Subject: Re: daily crashes with 1.6.1
To: None <current-users@netbsd.org>
From: Greg A. Woods <woods@weird.com>
List: current-users
Date: 07/04/2003 12:46:50
[ On Friday, July 4, 2003 at 11:20:18 (-0400), Tim Middleton wrote: ]
> Subject: daily crashes with 1.6.1
>
> Until a few weeks ago a box of ours running 1.5.3 was very stable. Since 
> upgrading to 1.6.1 it crashes several times a day.We have 1.6.1 on some boxes 
> which are stable, and have not been able to determine the cause of
> the instability on this one particular box.

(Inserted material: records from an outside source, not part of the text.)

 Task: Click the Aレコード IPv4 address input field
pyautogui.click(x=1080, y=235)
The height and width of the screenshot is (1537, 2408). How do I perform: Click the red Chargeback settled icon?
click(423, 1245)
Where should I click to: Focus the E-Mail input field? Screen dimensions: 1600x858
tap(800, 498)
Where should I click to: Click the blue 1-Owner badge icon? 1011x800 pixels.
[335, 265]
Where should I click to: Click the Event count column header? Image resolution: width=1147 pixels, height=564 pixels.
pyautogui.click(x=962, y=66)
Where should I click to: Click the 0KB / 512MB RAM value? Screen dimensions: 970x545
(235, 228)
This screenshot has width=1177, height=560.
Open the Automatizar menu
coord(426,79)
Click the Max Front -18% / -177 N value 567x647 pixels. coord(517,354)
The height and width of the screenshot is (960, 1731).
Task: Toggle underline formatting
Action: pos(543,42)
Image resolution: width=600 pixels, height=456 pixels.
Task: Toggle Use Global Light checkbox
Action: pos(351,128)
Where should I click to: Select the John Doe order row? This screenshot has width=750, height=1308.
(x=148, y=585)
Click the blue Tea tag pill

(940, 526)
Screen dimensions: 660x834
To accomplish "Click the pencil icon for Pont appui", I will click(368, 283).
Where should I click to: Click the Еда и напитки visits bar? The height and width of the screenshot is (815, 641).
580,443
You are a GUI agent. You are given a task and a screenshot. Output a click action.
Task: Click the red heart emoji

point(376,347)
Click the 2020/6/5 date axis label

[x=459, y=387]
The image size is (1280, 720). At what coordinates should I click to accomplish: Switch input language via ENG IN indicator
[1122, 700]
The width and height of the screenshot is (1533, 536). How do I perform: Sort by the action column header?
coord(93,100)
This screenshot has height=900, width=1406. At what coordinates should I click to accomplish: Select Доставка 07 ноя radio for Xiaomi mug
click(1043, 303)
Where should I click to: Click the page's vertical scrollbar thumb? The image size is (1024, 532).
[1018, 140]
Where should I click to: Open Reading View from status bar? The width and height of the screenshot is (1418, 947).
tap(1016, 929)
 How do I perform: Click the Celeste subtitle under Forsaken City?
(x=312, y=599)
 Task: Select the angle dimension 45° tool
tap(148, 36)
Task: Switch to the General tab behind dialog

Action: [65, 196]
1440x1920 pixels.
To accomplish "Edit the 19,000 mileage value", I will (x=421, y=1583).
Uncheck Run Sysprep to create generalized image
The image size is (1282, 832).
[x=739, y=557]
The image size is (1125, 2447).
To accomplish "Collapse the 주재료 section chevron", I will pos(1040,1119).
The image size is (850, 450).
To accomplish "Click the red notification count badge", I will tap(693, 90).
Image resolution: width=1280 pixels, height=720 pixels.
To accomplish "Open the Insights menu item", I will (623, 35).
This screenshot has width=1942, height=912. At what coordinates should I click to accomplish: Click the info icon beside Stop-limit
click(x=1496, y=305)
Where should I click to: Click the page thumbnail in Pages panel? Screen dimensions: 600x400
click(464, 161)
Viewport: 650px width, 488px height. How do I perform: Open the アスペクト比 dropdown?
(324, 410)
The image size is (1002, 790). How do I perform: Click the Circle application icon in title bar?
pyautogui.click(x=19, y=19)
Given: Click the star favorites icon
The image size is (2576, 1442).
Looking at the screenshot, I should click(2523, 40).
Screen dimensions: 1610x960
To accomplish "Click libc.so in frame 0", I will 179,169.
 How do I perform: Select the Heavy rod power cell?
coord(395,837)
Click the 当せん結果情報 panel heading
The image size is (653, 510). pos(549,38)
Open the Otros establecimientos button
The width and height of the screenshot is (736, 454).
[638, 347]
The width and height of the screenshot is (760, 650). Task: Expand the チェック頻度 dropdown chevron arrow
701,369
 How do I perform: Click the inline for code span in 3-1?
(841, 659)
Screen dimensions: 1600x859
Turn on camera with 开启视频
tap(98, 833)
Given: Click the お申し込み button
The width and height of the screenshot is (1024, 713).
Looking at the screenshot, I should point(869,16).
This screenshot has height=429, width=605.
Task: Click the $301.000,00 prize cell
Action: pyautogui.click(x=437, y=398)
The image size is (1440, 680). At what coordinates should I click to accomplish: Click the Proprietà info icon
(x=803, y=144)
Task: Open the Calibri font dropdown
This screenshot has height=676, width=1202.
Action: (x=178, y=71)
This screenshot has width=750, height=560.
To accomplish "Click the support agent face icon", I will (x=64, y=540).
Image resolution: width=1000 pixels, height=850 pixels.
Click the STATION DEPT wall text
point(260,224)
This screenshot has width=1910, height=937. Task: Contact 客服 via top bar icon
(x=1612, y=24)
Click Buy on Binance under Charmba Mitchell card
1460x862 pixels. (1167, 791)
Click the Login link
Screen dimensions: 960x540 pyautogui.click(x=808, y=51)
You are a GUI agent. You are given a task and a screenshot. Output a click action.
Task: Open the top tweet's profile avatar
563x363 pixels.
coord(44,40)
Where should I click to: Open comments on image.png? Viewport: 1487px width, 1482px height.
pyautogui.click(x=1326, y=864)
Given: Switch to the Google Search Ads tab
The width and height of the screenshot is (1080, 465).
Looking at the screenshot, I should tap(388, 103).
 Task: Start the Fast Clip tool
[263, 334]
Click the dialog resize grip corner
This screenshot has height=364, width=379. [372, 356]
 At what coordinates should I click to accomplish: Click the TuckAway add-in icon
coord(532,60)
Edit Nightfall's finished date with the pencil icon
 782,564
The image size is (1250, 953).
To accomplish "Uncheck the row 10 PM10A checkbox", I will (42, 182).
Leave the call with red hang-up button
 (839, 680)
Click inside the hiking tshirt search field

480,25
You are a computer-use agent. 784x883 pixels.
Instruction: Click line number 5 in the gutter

The main difference between
> this box and the others is that it is an NFS server.

It is also different hardware.  :-)

> Several times the master.passwd file has been corrupt after rebooting, and had 
> to be restored... interestingly it has been corrupt in the exact same way 
> each time... overwritten by a chunk of our named.conf.

Do your scripts also first write to /etc/ptmp (after carefully creating
it with O_CREAT|O_EXCL) then run "pwd_mkdb -p /etc/ptmp" (i.e. in the
same way as ACI's)?

(it might not be such a bad idea to add an flock() call for /etc/ptmp to
those scripts, though normal vipw et al should also fail if /etc/ptmp
exists even if it isn't locked)

> but, overwriting the master.passwd file would not cause a box to lock to the 
> point of not responding at all to pings, would it?

Not unless there's some serious corruption inside the kernel which gets
triggered by one of the system calls involved (e.g. especially flock()).

> And also we disabled those 
> cron scripts, and the box still eventually locked up... though at least the 
> password files were not corrupt in these cases).

Well there you go!  ;-)

Were any of the auto-updated files corrupt in a crash after having
disabled the cron jobs?


> Also we're not sure how this could be related to our current prime suspect, 
> NFS, as the password files are not on a NFS related partition.

I would lean more towards it being a hardware problem....


-- 
								Greg A. Woods

+1 416 218-0098;            <g.a.woods@ieee.org>;           <woods@robohack.ca>
Planix, Inc. <woods@planix.com>; VE3TCP; Secrets of the Weird <woods@weird.com>